Small header-only math library for C++ with the same syntax as the hlsl shading language. It features swizzling and all the operators and functions from the hlsl documentation. The library is aimed mainly at game developers as it's meant to ease the C++ to shader bridge by providing common syntax, but can be used for any application requiring fast, portable math. It also adds some functionality that hlsl doesn't natively provide, such as convenient matrix functions, quaternions, data packing functions and extended vectors such as float8 (8-component float) that take advantage of wide SIMD registers.

• SSE/AVX/AVX2/AVX512: x86/x64 devices like PC, Intel Mac, PS4/5, Xbox One/Series
• NEON: ARM devices like Android, Mac M1, iOS, Switch
• WASM

hlsl++ allows you to be as expressive in C++ as when programming in the shader language. Constructs such as the following are possible.

// Native types
float4 foo4 = float4(1, 2, 3, 4);

// Swizzling
float3 bar3 = foo4.xzy;

// HLSL functions
float2 logFoo2 = log(bar3.xz);

// Swizzle of swizzle
foo4.wx = logFoo2.yx;

// Combined constructors
float4 baz4 = float4(logFoo2, foo4.zz);

// Matrices
float4x4 fooMatrix4x4 = float4x4( 1, 2, 3, 4,
                                  5, 6, 7, 8,
                                  8, 7, 6, 5,
                                  4, 3, 2, 1);

// Matrix transformations
float4 myTransformedVector = mul(fooMatrix4x4, baz4);

// Integer operations
int2 ifoo2 = int2(1, 2);
int4 ifoo4 = int4(1, 2, 3, 4) + ifoo2.xyxy;

// Casts
float4 fooCast4 = ifoo4.wwyx;

// Float8
float8 foo8 = float8(1, 2, 3, 4, 5, 6, 7, 8);
float8 bar8 = float8(1, 2, 3, 4, 5, 6, 7, 8);
float8 add8 = foo8 + bar8;

// Data packing
uint rgba8Packed     = pack_float4_rgba8_unorm(foo4);
float4 rgba8Unpacked = unpack_rgba8_unorm_float4(rgba8Packed);

The natvis files provided for Visual Studio debugging allow you to see both vectors and the result of the swizzling in the debugging window in a programmer-friendly way.

The only required features are a C++ compiler supporting anonymous unions, and SIMD extensions depending on your target platform (SSE/NEON/WASM). If your target platform does not have SIMD support, it can also fall back to a scalar implementation. As a curiosity it also includes an Xbox 360 implementation.
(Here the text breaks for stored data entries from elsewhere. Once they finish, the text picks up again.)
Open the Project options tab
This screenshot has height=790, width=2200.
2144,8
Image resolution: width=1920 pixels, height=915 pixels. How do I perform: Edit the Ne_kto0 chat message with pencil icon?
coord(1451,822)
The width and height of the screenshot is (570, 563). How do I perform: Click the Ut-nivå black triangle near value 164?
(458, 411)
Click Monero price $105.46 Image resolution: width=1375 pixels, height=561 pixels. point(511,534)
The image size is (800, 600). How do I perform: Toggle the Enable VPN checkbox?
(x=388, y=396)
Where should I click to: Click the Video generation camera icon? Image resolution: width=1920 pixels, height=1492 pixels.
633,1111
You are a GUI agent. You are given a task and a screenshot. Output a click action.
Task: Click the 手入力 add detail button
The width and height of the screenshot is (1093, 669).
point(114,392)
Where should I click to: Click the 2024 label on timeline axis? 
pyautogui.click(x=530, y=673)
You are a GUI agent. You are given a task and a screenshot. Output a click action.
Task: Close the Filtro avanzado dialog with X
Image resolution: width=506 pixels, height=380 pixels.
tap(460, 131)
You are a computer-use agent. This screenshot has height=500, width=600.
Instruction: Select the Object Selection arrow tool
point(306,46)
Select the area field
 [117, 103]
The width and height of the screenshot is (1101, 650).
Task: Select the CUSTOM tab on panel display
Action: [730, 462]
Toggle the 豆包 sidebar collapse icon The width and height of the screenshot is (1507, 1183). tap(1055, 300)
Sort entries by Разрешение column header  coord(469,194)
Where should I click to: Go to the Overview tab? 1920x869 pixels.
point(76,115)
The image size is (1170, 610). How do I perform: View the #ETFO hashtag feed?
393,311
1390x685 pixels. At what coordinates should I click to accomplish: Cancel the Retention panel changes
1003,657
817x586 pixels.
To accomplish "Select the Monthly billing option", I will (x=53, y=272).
// The quickest way, expensive in compile times but good for fast iteration
#include "hlsl++.h"

// If you care about compile times in your cpp files
#include "hlsl++/vector_float.h"
#include "hlsl++/matrix_float.h"

// If you only need type information (e.g. in header files) and don't use any functions
#include "hlsl++/vector_float_type.h"
#include "hlsl++/quaternion_type.h"

• Remember to add an include path to "include". IMPORTANT NOTE: The include structure has changed to remove prefixes and move towards a sensible folder hierarchy. Compatibility includes will stay around for a bit but will eventually be removed (probably in version 4.0)
• Windows has defines for min and max so if you're using this library and the <windows.h> header remember to #define NOMINMAX before including it
• To force the scalar version of the library, define HLSLPP_SCALAR globally. The scalar library is only different from the SIMD version in its use of regular floats to represent vectors. It should only be used if your platform (e.g. embedded) does not have native SIMD support. It can also be used to compare performance
• To enable the transforms feature, define HLSLPP_FEATURE_TRANSFORM globally
• The [ ] operators make use of the union directly, so the generated code is up to the compiler. Use with care
• Individual swizzle members (such as .x, .y) have the & operator overridden to take the address of the individual component. This is very useful to pass to libraries that expect data pointers like imgui

This section mainly applies to shaders. As HLSL++'s internal types are SIMD vectors, care has to be taken when uploading or copying the memory around for systems that expect different data layouts. Shader metadata can be used to create C++ structs to make it convenient to upload to the GPU, so we allow for a subset of HLSL++ to be declared in a way that will be compatible with constant buffers. The interop namespace provides alternate classes that can copy from the SIMD vectors, and don't assume anything about alignment. For example, a struct declared in this way

struct alignas(16) MyData
{
  hlslpp::interop::float4 data0;
  hlslpp::interop::float3 data1;
  float data2;
  hlslpp::interop::float3x4 data3;
};

will work correctly between C++ and shaders as the packing rules are compatible, whereas with the non-interop versions of these classes this would have been an error. As always, be careful to add the necessary padding between types and align as necessary. A reflection system should be able to align structs appropriately (e.g. for constant buffers) and ensure sizes are respected. For many more details on data layout rules for HLSL read this.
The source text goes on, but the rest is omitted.